Zero-point quantum fluctuations in cosmology

Topics: 
Date: 
15. June 2012
Cite as: 
L. Hollenstein, M. Jaccard, M. Maggiore, E. Mitsou, Phys. Rev.D85 (2012) 124031 [arXiv:1111.5575].
Summary: 

In quantum field theory the vacuum fluctuations of quantum fields are computed using regularisation and renormalisation techniques. The energy and pressure of the quantum vacuum cannot exactly be predicted, but instead, only their order of magnitude is suggested by the scale at which new physics set in, M.

In a cosmological setting the vacuum energy is dominated by the constant contribution ~M4 that also arises in flat space (Minkowski). Subdominant corrections of the order M2H2 arise in cosmology, where H(t) is the Hubble parameter that describes the expansion rate of the geometry. Usually, the leading term ~M4 is thought to be gravitating and therefore leads to the naturalness problem of the cosmological constant: the value suggested by quantum field theory is about 120 orders of magnitude larger than the value of the cosmological constant required to explain the observed accelerated expansion of the recent Universe.

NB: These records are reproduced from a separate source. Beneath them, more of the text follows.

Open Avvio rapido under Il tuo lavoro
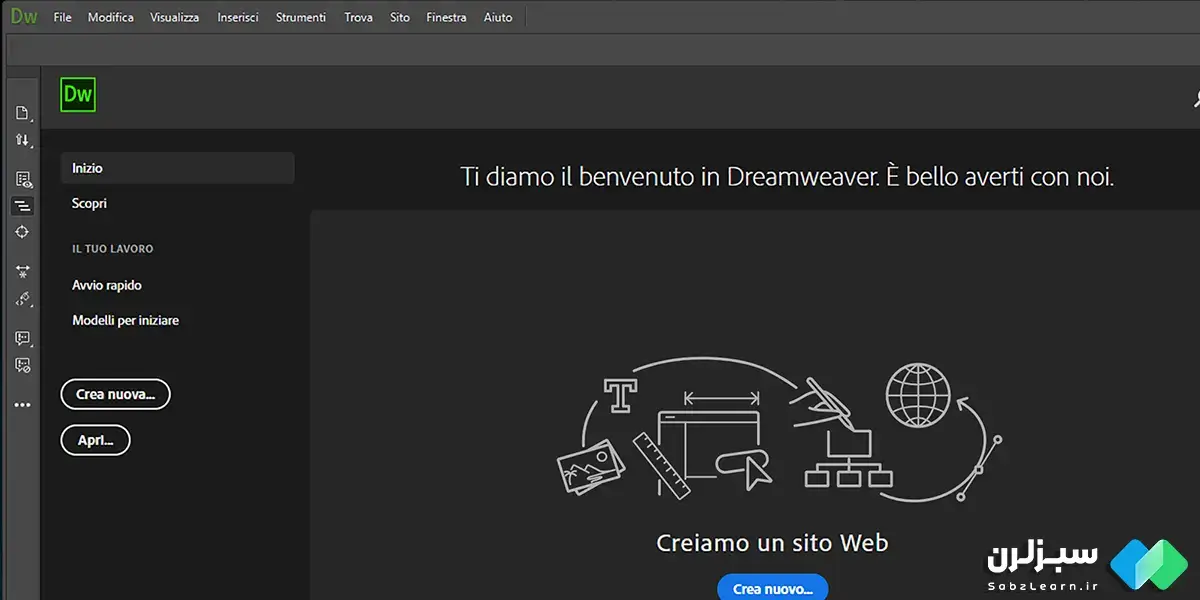This screenshot has width=1200, height=600. [107, 285]
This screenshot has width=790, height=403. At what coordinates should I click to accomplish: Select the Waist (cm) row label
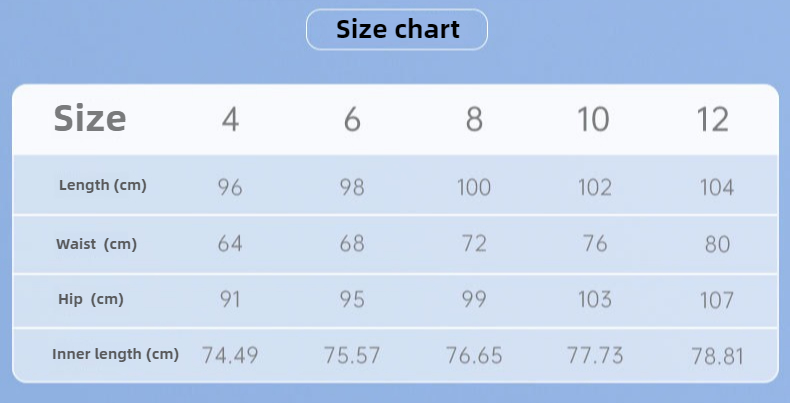click(97, 244)
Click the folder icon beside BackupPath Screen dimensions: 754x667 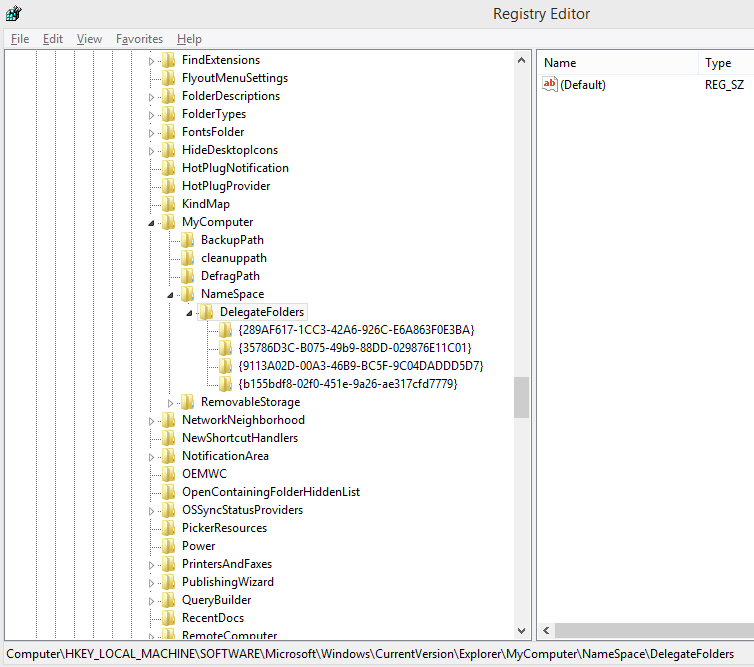188,240
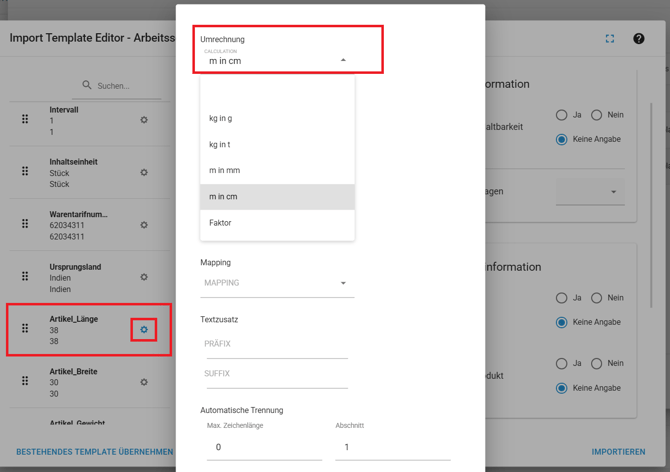Click the Präfix text input field
670x472 pixels.
click(x=276, y=344)
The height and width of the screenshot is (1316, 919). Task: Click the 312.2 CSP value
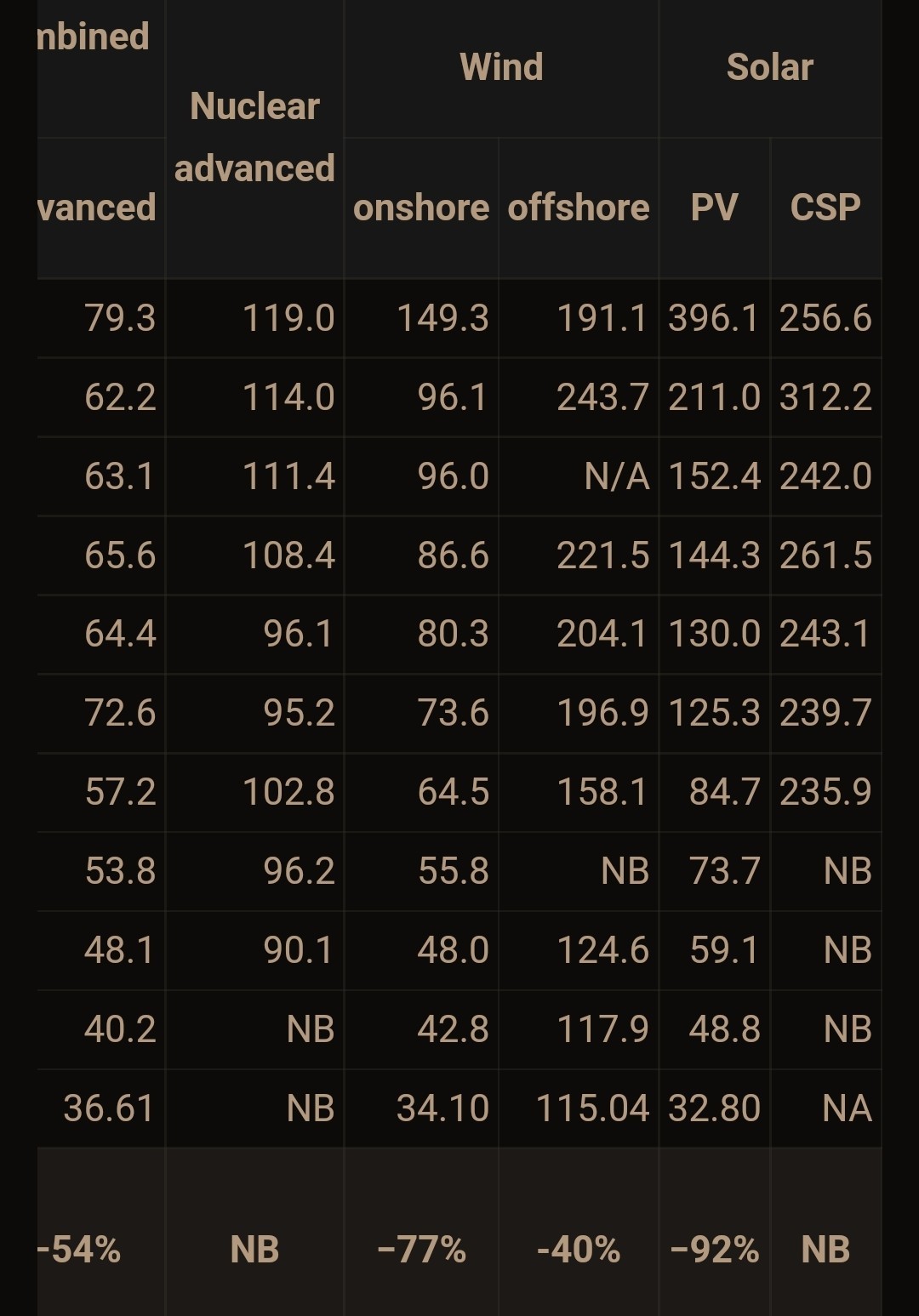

We first clarify some recurrent confusion about regularising and renormalising the quantum vacuum with a sharp momentum cut-off. This leads to a better understanding of the role of the divergences: the leading M4 term is absorbed into the cosmological constant, while the subdominant M2H2 term can only be absorbed into Newton's constant if the energy-momentum tensor of zero-point fluctuations is considered to be conserved independently from all other contributions.

Then we discuss a recent proposal to avoid the naturalness problem, motivated by successful subtraction schemes like the Casimir effect and the ADM mass in asymptotically flat space-times. Maggiore (2011) proposed to define the cosmologically gravitating vacuum energy as the expectation value evaluated in the the FRW metric minus the vacuum energy in Minkowski space. Effectively, this means that the vacuum in Minkowski space does not gravitate and that the vacuum energy in FRW is ~M2H2. As a consequence, the naturalness problem is avoided and an avenue to interesting cosmological consequences of the vacuum energy is opened, if quantum fluctuations are not conserved on their own.

Finally, we provide an example where the quantum fluctutations are not conserved separately and therefore the vacuum energy cannot be absorbed into a renormalisation of Newton's constant. If an ultra-light scalar field is present with mass m<H(t), then it cannot be integrated out completely, in the language of effective field theory. We argue that integrating out only the heavy modes of the field yields an effective theory with a scalar representing the light modes that acquires a non-minimal coupling to gravity. We assess the phenomenology of such models and find that it generically leads to an early dark energy scenario, see e.g. Hollenstein et al. (2009).